REPUBLIKA.CO.ID, BUENOS AIRES -- Presiden Argentina Alberto Fernandez meminta Dana Moneter Internasional (IMF) untuk memberikan syarat yang lebih fleksibel terkait restrukturisasi pinjaman. Ia juga memperingatkan kenaikan inflasi akan membuat pemerintahannya kembali menaikkan pajak ekspor.
Argentina telah berbulan-bulan melakukan pembicaraan dengan IMF agar merestrukturisasi persyaratan pinjaman sebesar 57 miliar dolar AS pada 2018 yang diminta oleh pendahulu Fernandez yakni Mauricio Macri.
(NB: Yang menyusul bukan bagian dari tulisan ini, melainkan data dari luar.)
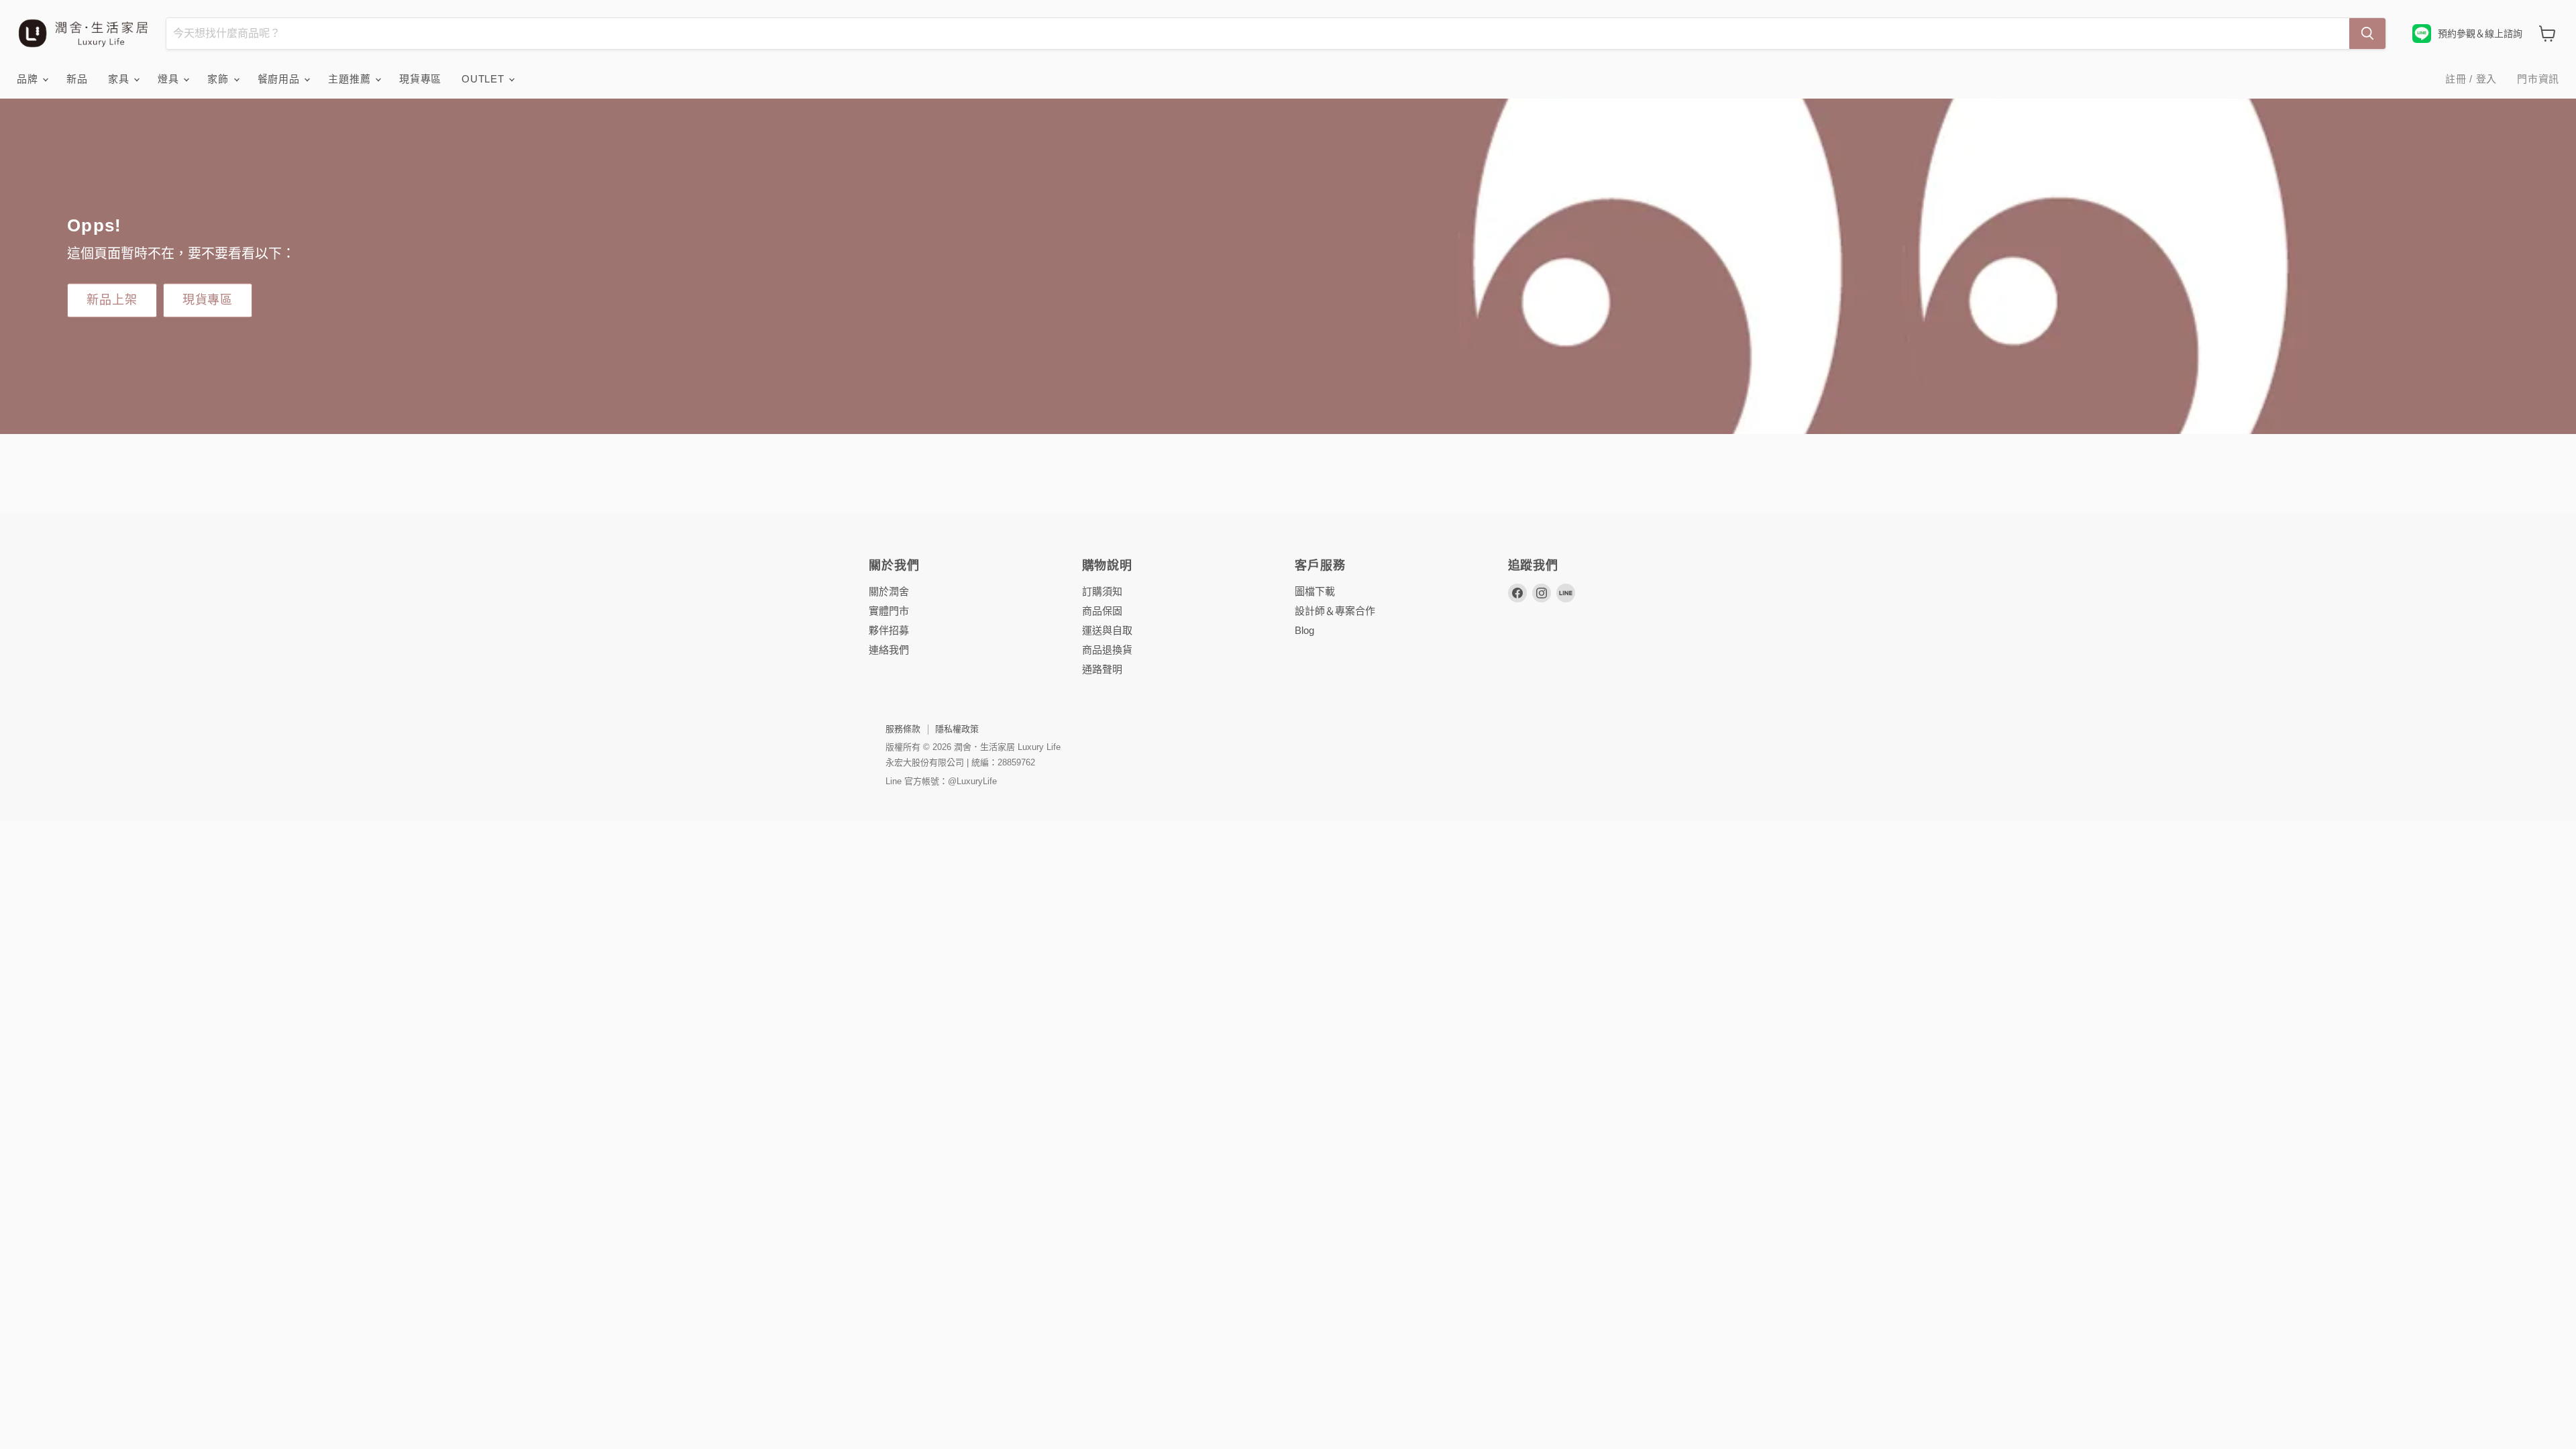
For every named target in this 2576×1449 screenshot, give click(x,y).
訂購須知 (1102, 591)
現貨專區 (420, 79)
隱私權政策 (957, 729)
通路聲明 (1102, 669)
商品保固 (1102, 610)
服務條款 (902, 729)
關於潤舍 (889, 591)
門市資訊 (2538, 79)
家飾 (219, 79)
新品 (77, 79)
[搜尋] (2367, 33)
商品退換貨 (1107, 649)
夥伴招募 (889, 630)
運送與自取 (1107, 630)
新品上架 (112, 300)
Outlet (484, 79)
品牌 (29, 79)
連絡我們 (889, 649)
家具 (120, 79)
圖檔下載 (1315, 591)
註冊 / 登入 (2471, 79)
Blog (1304, 630)
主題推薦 (351, 79)
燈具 (170, 79)
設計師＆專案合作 (1335, 610)
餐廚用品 (280, 79)
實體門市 (889, 610)
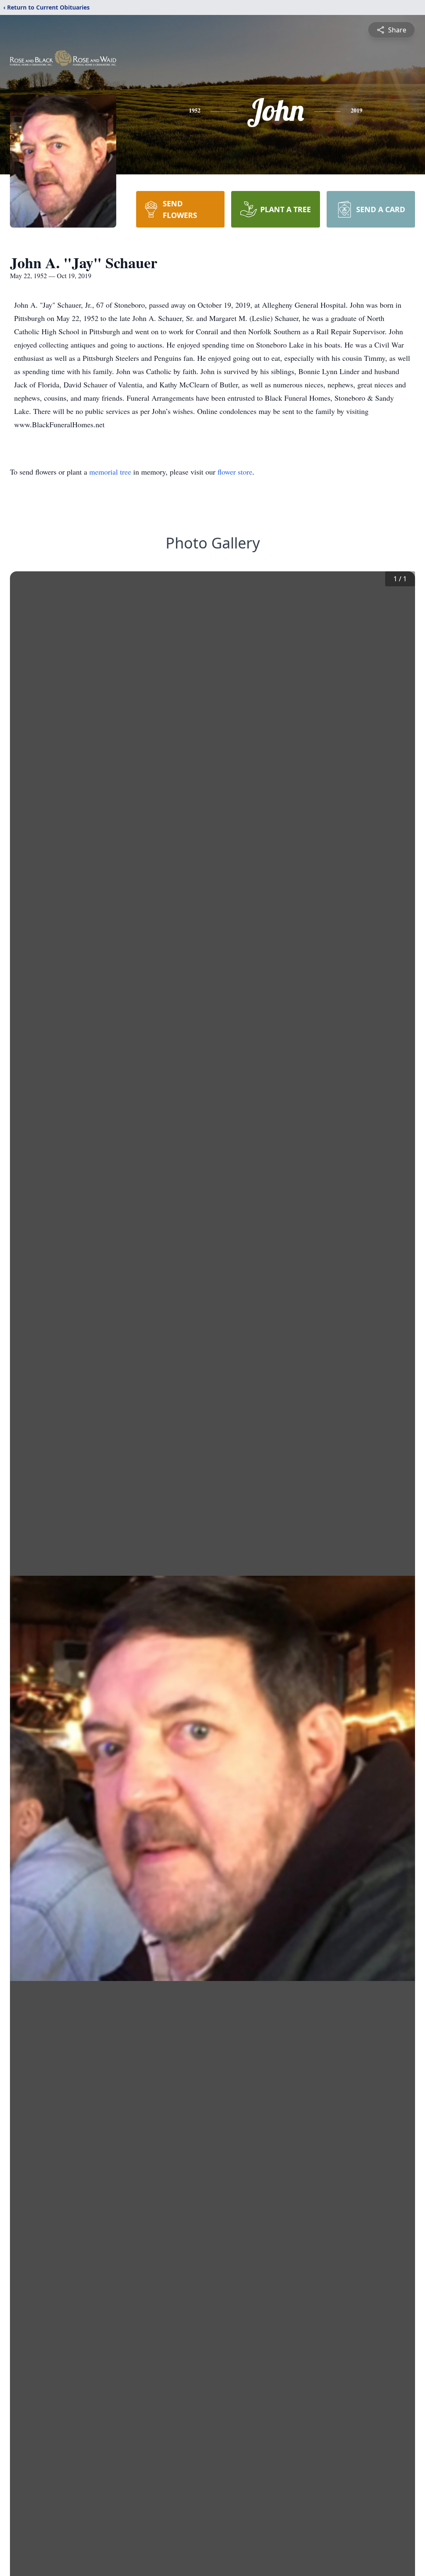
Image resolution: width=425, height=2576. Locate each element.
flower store (234, 472)
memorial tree (110, 472)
Tujuannya yaitu untuk menghadapi krisis ekonomi yang telah membuat kemiskinan meroket di salah satu produsen biji-bijian utama dunia.
Fernandez mengatakan dalam wawancara, Menteri Ekonomi Martin Guzman akan melakukan perjalanan ke Washington pada akhir bulan. Tujuan perjalanan tersebut yaitu menunda jatuh tempo guna memberi negara lebih banyak fleksibilitas dan dana untuk menangani masalah di dalam negeri.
Presiden juga memperingatkan, dia dapat menaikkan pajak atas ekspor pertanian atau memberlakukan kuota baru pada eksportir guna menjinakkan inflasi yang menguap.
“Negara hanya memiliki dua saluran untuk menyelesaikan masalah, dua alat yang tidak ingin digunakan yaitu menaikkan pajak ekspor atau menerapkan kuota,” kata Fernandez, seperti dilansir Reuters pada Senin (8/2).
“Saya sampaikan kepada Anda secara terbuka, saya tidak bisa membiarkan ini terus terjadi. Sebab risikonya, dengan pandemi, harga produk ini terus naik dan kami tidak bersedia mentolerirnya,” tegasnya.
Argentina, kata dia, berada pada jalur inflasi 50 persen pada 2021. Terjadi peningkatan tajam dari 36,1 persen yang dilaporkan secara resmi tahun lalu, menurut survei pasar yang diterbitkan pada hari Jumat oleh bank sentral.
Ekonomi terbesar ketiga di kawasan itu jatuh ke dalam resesi pada 2018. Lalu sejak dilanda pandemi Covid-19, kemiskinan, pengangguran, dan harga konsumen melonjak.
Fernandez mengatakan dalam wawancara, lebih banyak vaksin Sputnik V diharapkan dari Rusia dalam waktu dekat. Kemudian pengiriman vaksin virus korona AstraZeneca, memberikan kedipan harapan bagi ekonomi yang sedang sakit.
"Saya melanjutkan gagasan bahwa vaksin (akan tiba) antara sekarang dan 31 Maret. Kami mengandalkan mereka untuk memvaksinasi 13 juta orang yang berisiko," kata dia.